#### [Stored data]
════

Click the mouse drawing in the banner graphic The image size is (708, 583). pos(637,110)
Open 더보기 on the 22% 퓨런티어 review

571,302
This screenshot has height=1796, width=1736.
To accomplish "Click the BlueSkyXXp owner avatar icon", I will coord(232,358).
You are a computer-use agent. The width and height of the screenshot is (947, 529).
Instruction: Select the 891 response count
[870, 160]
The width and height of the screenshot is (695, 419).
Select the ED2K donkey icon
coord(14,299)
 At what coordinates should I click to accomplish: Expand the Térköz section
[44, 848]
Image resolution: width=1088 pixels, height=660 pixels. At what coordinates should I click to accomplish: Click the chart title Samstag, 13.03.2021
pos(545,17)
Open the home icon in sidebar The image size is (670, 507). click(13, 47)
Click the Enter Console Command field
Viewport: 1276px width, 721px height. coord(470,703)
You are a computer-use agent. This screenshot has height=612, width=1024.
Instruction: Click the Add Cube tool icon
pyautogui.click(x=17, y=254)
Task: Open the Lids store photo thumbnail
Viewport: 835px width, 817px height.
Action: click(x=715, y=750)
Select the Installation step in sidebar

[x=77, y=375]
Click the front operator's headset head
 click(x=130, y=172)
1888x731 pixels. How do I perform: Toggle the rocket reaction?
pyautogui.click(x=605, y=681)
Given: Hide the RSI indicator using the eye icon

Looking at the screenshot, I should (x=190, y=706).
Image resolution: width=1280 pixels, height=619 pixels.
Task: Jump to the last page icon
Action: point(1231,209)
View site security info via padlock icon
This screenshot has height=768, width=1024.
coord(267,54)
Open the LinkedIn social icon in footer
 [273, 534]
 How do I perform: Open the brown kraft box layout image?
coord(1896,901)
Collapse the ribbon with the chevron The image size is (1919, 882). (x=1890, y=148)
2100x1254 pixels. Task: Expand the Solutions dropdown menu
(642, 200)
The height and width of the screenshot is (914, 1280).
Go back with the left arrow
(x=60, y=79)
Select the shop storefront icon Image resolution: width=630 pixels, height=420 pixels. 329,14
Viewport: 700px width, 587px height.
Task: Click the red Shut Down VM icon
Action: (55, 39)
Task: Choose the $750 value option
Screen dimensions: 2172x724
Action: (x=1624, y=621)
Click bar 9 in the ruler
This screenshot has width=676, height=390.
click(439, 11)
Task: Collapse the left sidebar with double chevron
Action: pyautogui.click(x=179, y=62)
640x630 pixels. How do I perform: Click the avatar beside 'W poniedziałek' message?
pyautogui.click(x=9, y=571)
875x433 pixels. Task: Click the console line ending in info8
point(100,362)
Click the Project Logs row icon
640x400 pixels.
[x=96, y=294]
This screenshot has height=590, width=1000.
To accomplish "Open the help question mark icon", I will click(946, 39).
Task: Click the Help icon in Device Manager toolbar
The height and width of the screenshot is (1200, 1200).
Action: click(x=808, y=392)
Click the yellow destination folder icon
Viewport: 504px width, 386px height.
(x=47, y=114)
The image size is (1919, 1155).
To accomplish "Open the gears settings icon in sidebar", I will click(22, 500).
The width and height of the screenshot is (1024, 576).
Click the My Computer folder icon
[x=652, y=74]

════

#### [Action item]
Could you reproduce all of the entries above exactly?

#### [Output for this task]
Click the mouse drawing in the banner graphic The image size is (708, 583). pos(637,110)
Open 더보기 on the 22% 퓨런티어 review

571,302
This screenshot has height=1796, width=1736.
To accomplish "Click the BlueSkyXXp owner avatar icon", I will coord(232,358).
You are a computer-use agent. The width and height of the screenshot is (947, 529).
Instruction: Select the 891 response count
[870, 160]
The width and height of the screenshot is (695, 419).
Select the ED2K donkey icon
coord(14,299)
 At what coordinates should I click to accomplish: Expand the Térköz section
[44, 848]
Image resolution: width=1088 pixels, height=660 pixels. At what coordinates should I click to accomplish: Click the chart title Samstag, 13.03.2021
pos(545,17)
Open the home icon in sidebar The image size is (670, 507). click(13, 47)
Click the Enter Console Command field
Viewport: 1276px width, 721px height. coord(470,703)
You are a computer-use agent. This screenshot has height=612, width=1024.
Instruction: Click the Add Cube tool icon
pyautogui.click(x=17, y=254)
Task: Open the Lids store photo thumbnail
Viewport: 835px width, 817px height.
Action: click(x=715, y=750)
Select the Installation step in sidebar

[x=77, y=375]
Click the front operator's headset head
 click(x=130, y=172)
1888x731 pixels. How do I perform: Toggle the rocket reaction?
pyautogui.click(x=605, y=681)
Given: Hide the RSI indicator using the eye icon

Looking at the screenshot, I should (x=190, y=706).
Image resolution: width=1280 pixels, height=619 pixels.
Task: Jump to the last page icon
Action: point(1231,209)
View site security info via padlock icon
This screenshot has height=768, width=1024.
coord(267,54)
Open the LinkedIn social icon in footer
 [273, 534]
 How do I perform: Open the brown kraft box layout image?
coord(1896,901)
Collapse the ribbon with the chevron The image size is (1919, 882). (x=1890, y=148)
2100x1254 pixels. Task: Expand the Solutions dropdown menu
(642, 200)
The height and width of the screenshot is (914, 1280).
Go back with the left arrow
(x=60, y=79)
Select the shop storefront icon Image resolution: width=630 pixels, height=420 pixels. 329,14
Viewport: 700px width, 587px height.
Task: Click the red Shut Down VM icon
Action: (55, 39)
Task: Choose the $750 value option
Screen dimensions: 2172x724
Action: (x=1624, y=621)
Click bar 9 in the ruler
This screenshot has width=676, height=390.
click(439, 11)
Task: Collapse the left sidebar with double chevron
Action: pyautogui.click(x=179, y=62)
640x630 pixels. How do I perform: Click the avatar beside 'W poniedziałek' message?
pyautogui.click(x=9, y=571)
875x433 pixels. Task: Click the console line ending in info8
point(100,362)
Click the Project Logs row icon
640x400 pixels.
[x=96, y=294]
This screenshot has height=590, width=1000.
To accomplish "Open the help question mark icon", I will click(946, 39).
Task: Click the Help icon in Device Manager toolbar
The height and width of the screenshot is (1200, 1200).
Action: click(x=808, y=392)
Click the yellow destination folder icon
Viewport: 504px width, 386px height.
(x=47, y=114)
The image size is (1919, 1155).
To accomplish "Open the gears settings icon in sidebar", I will click(22, 500).
The width and height of the screenshot is (1024, 576).
Click the My Computer folder icon
[x=652, y=74]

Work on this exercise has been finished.